← Back to team overview

kernel-packages team mailing list archive

[Bug 1118447] Re: Race condition with network and NFS mounts causes boottime hang

 

Unfortunately I'm not going to be able to test as requested in the short
term as the systems involved are in production. I will see if I can
replicate it on some virtual machines but again it could be a while
until this is possible.

While I also understand the preference for up to date BIOS it should be
used with care for removing a confirmed bug status when it can be seen
that one person is out of date. We have multiple people reporting the
problem and it should not be assumed that no-one has up to date BIOS.
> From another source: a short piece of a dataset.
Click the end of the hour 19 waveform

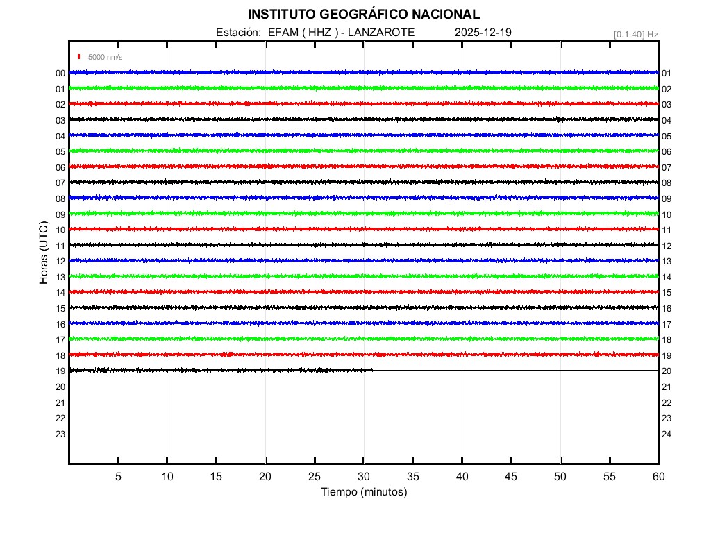click(x=372, y=370)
Please also don't take the following as me trying to be rude, it is
merely meant to be an observation of the history of the bug:

In the past we have also been asked to update our kernels and at no
stage has this improved the situation. Is there anything to indicate
that it is likely to help on this occasion or that it is a kernel bug
and not a problem somewhere in the system startup scripts. It seems
quite possible that it is a bug where upstart believes that the network
is up when it's not.

I'm not an upstart expert so my observations here may be way off.
/etc/init/mountall-net.conf is set to start on net-device-up
/etc/init/network-interface.conf emits net-device-up but doesn't necessarily configure anything other than the loopback interface
/etc/init/networking.conf also emits net-device-up

a "grep network /var/log/boot.log" on my system (that uses the noauto option and mounts via /etc/rc.local) shows the following:
 * Starting configure network device used by iSCSI root                                            [ OK ]
 * Starting configure network device security                                                      [ OK ]
 * Starting configure network device security                                                      [ OK ]
 * Starting Mount network filesystems                                                              [ OK ]
 * Stopping Mount network filesystems                                                              [ OK ]
 * Starting configure network device                                                               [ OK ]
 * Starting Mount network filesystems                                                              [ OK ]
 * Stopping Mount network filesystems                                                              [ OK ]
 * Starting configure network device                                                               [ OK ]
 * Starting configure network device security                                                      [ OK ]
 * Starting configure virtual network devices                                                      [ OK ]
 * Stopping configure virtual network devices                                                      [ OK ]
 * Starting Serial port to network proxy ser2net                                                   [ OK ]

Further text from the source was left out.